O legislador andou bem ao fixar o corpo da fonte: tamanho 12. No entanto, penso que poderia ter ido um pouco mais. Deveria ter dito: “corpo doze nas fontes Times New Roman, Arial ou Courier New”, que são as mais comuns. Explico.
Infelizmente, uma característica marcante da sociedade capitalista contemporânea é a desonestidade, a má fé com que os negócios são geridos. E, nessa questão das letras miúdas dos contratos, pode acontecer da norma ser respeitada, mas o texto continuar ilegível. É bem capaz de algum fornecedor imprimir um contrato com a fonte Browellia New, Blackadder ITC, Chiller, Brush Script MT, Cordia New ou alguma outra. Elas não são usadas com muita freqüência. Todavia, se forem, trarão problemas com a clareza, pois o tamanho 12 dessas fontes ainda gera letras muito pequenas, de difícil leitura.
De todo modo, quero enfatizar que para ser declarada nula uma cláusula contratual escrita com letras miúdas bastava a redação anterior. Claro que, agora, é possível levar em consideração a intenção do legislador que, certamente, quando escreveu corpo tamanho 12 estava se referindo às fontes mais utilizadas como aquelas que acima indiquei: Times New Roman, Arial ou Corier New. Esses devem ser os modelos adotados para fins de avaliação das letras impressas nos contratos.
Por fim, lembro que os Tribunais já vem anulando cláusulas contratuais e até contratos inteiros com base no texto miúdo impresso. Cito como exemplo esses dois casos julgados pelo extinto 1º Tribunal de Alçada Civil de São Paulo, dos quais transcrevo alguns trechos:
“Verifica-se que não só os cálculos de tal planilha são ininteligíveis, como a cobrança de multa de 10% não foi prevista no contrato (...) No caso, o contrato de fls. 12/13 não contempla nem juros de mora, nem multa e, aliás, é todo nulo (artigo 51, XV, do CDC), porque firmado em letras minúsculas, o que viola a regra do artigo 54, § 3º, do CDC”. (Apelação 856.141-1 da 4ª. Câmara).

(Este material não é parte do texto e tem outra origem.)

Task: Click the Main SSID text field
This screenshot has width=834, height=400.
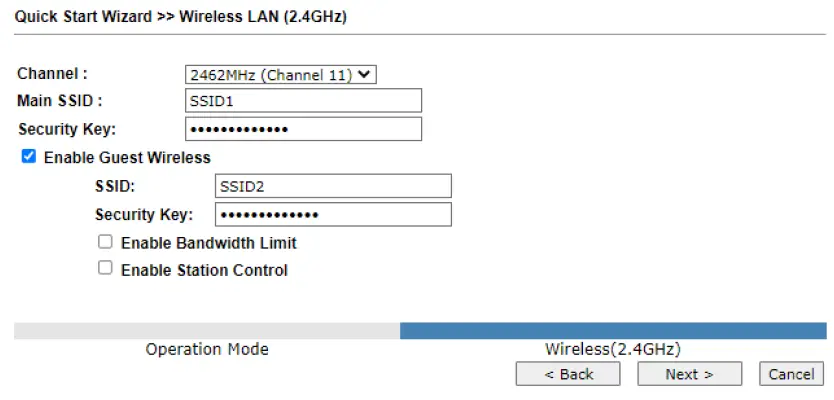Action: click(303, 101)
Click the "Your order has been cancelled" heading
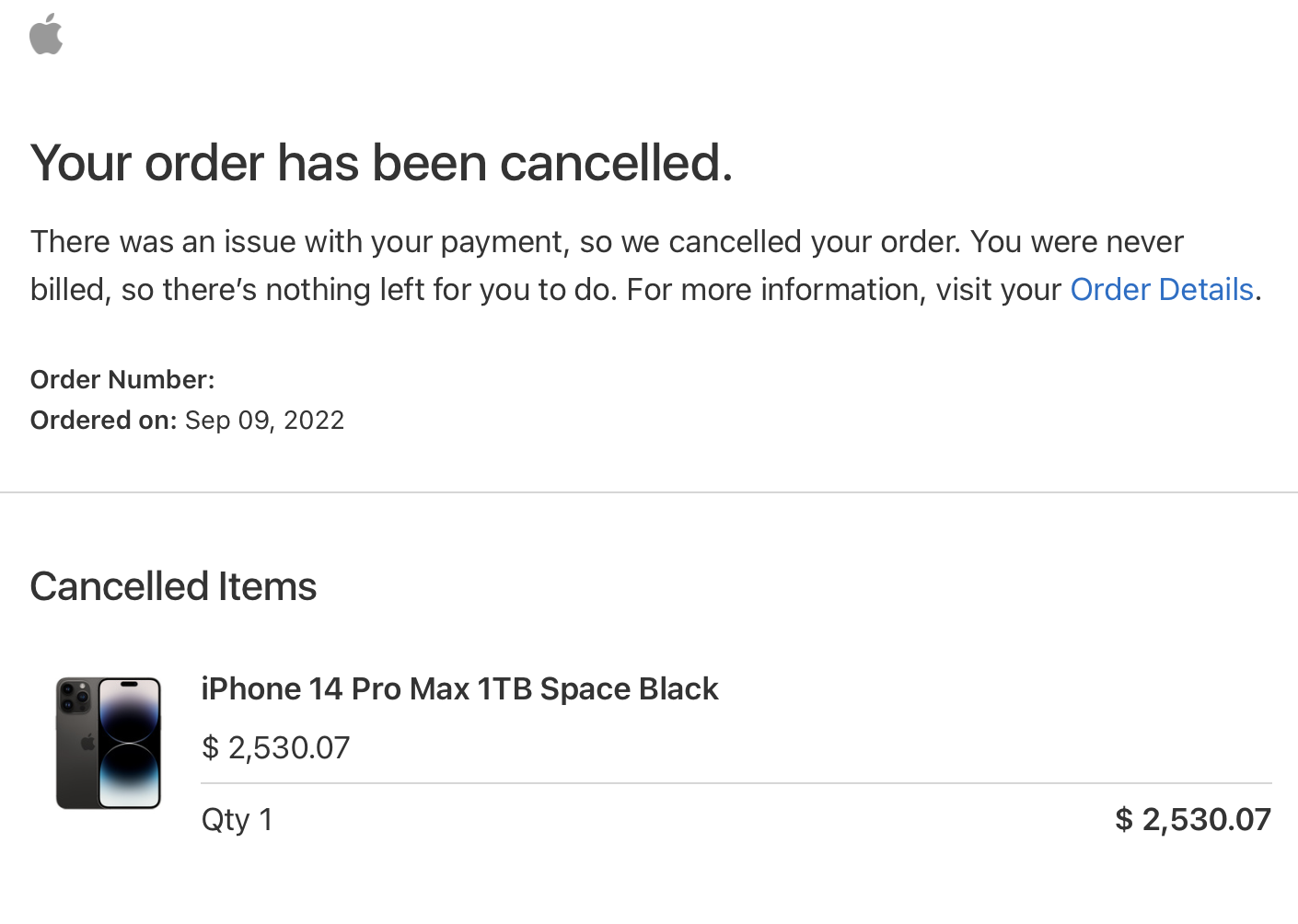The height and width of the screenshot is (924, 1298). 381,163
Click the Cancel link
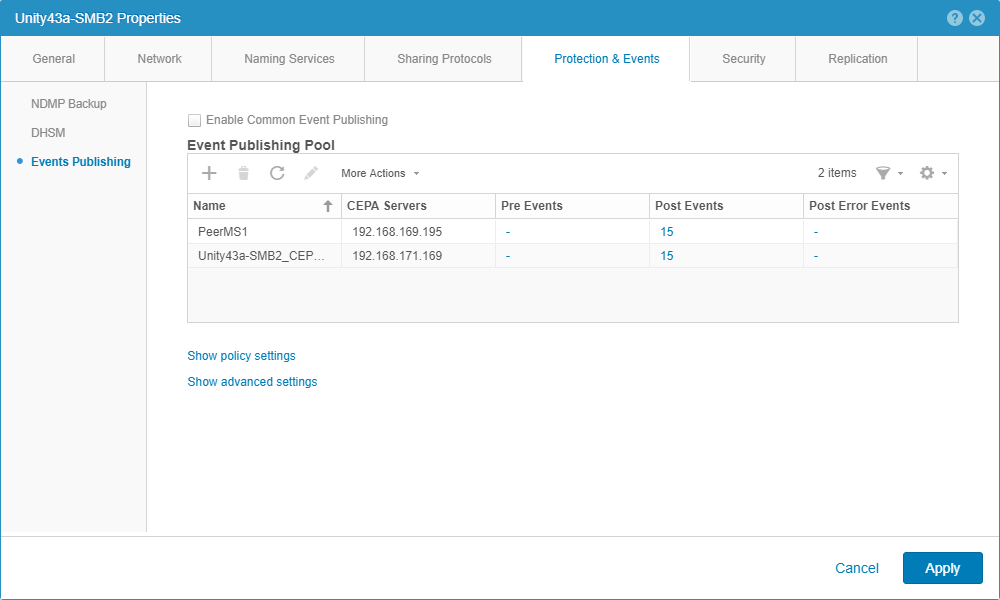This screenshot has height=600, width=1000. [856, 568]
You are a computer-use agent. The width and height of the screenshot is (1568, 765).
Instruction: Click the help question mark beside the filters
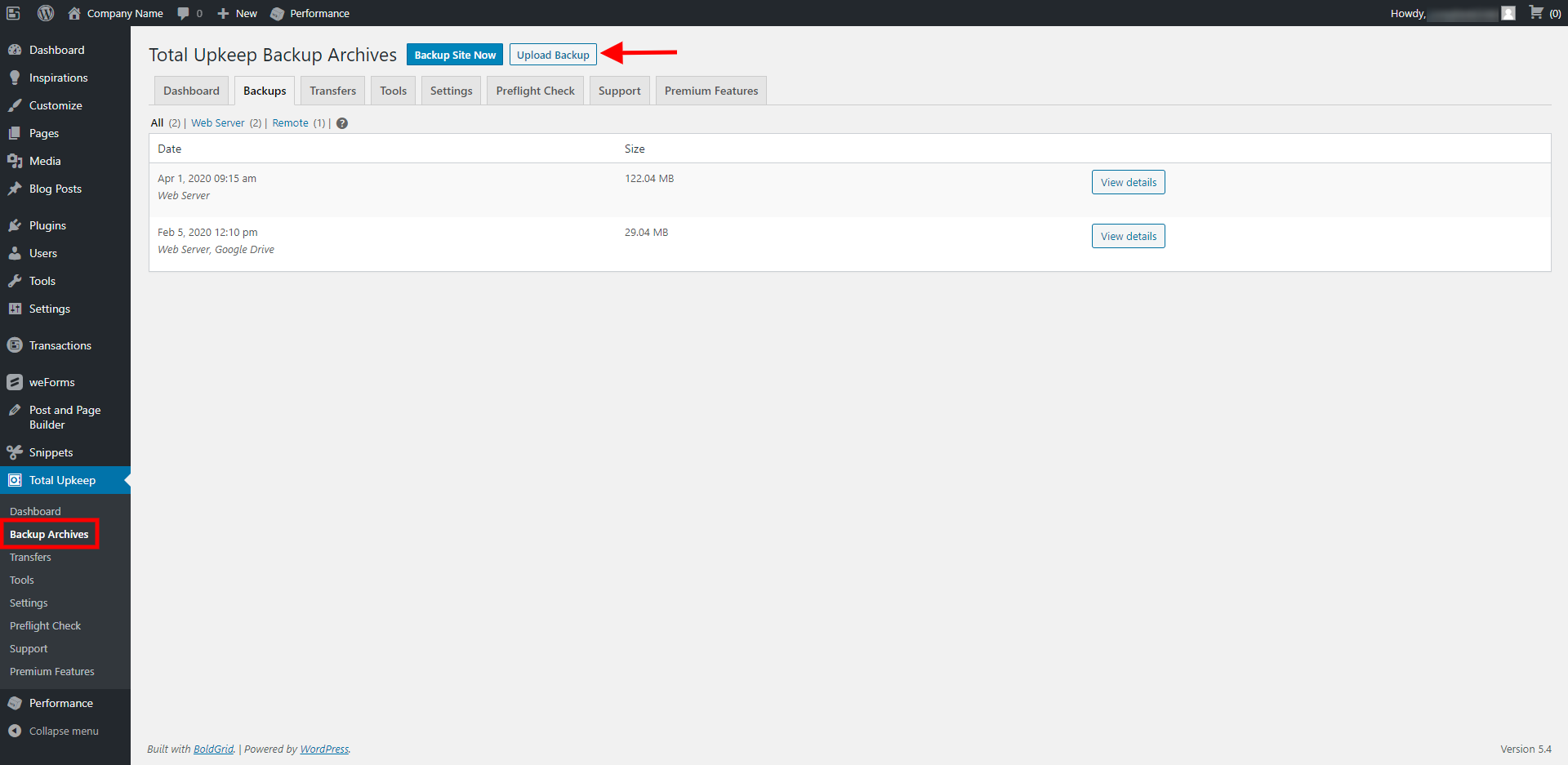point(341,122)
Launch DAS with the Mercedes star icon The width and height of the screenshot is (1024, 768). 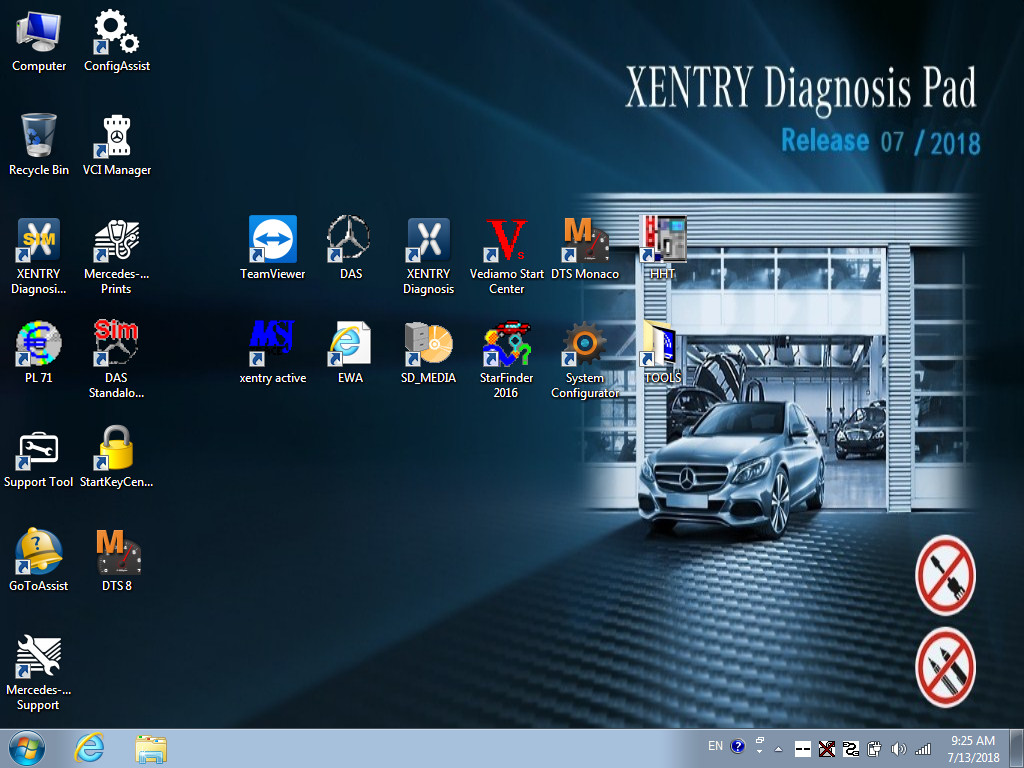[x=350, y=240]
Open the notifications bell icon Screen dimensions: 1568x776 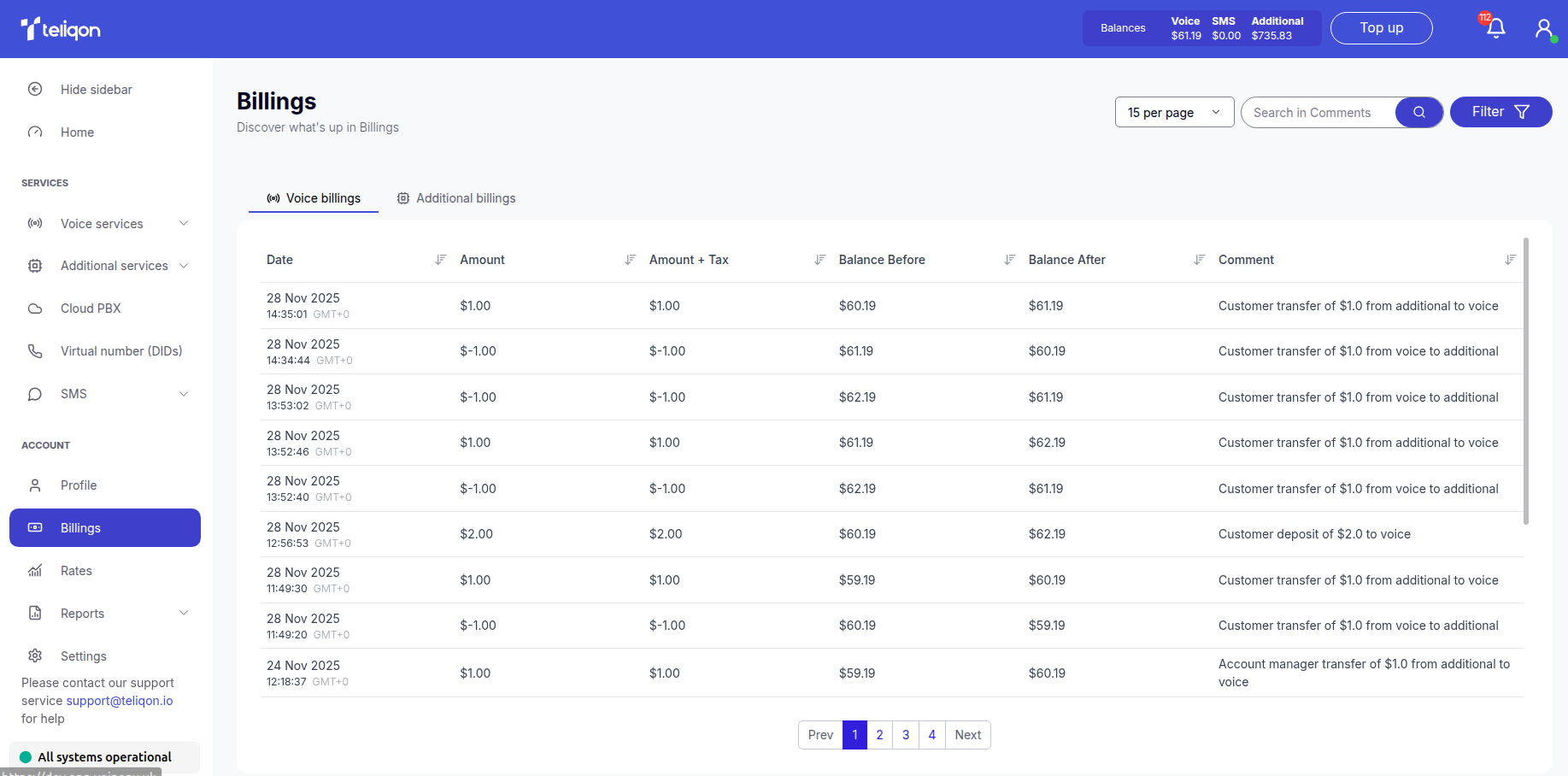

“Antes de ingressar no exame específico do caso é necessário consignar os aspectos jurídicos relevantes que envolvem os chamados ‘contratos de abertura de conta corrente’.
Realce-se, de início, que fisicamente eles resumem-se a cartões ou folhas diminutas, nos quais o correntista apõe sua assinatura. Aquilo que se pode intitular de cláusulas contratuais são, normalmente, impressos em tais documentos em letras bem miúdas, sem realce ou qualquer tipo de destaque. (...)
Mas, voltando à questão da validade dos contratos de adesão, ressalte-se a surpreendente regularidade da ilegalidade dos contratos de abertura de conta corrente. Basta uma leitura do § 3º do artigo 54 do CDC na relação com esses contratos de abertura de conta para perceber de sua invalidade (...)”
Os tais contratos de abertura de conta corrente são normalmente redigidos em letras tão miúdas, que é muito difícil lê-los. Veja-se como exemplo o destes autos às fls. 09 verso: o tipo é de menos de um milímetro! Logo, não são claros, nem legíveis, e muito menos ostensivos.(...)
Para o contrato de adesão ter validade, portanto, é necessário que as cláusulas limitadoras tenham destaque, vale dizer, que saltem aos olhos, em tipo maior que o normal, em negrito, etc. (sem esquecer-se da obrigatoriedade imposta pelo § 3º de ostensividade e uso de linguagem legível).
No caso em tela, despicienda maior argumentação. Basta ver-se o documento inserto às fls. 9 e 9vº para atestar sua invalidade” (Apelação 763.218-6 da 4ª. Câmara).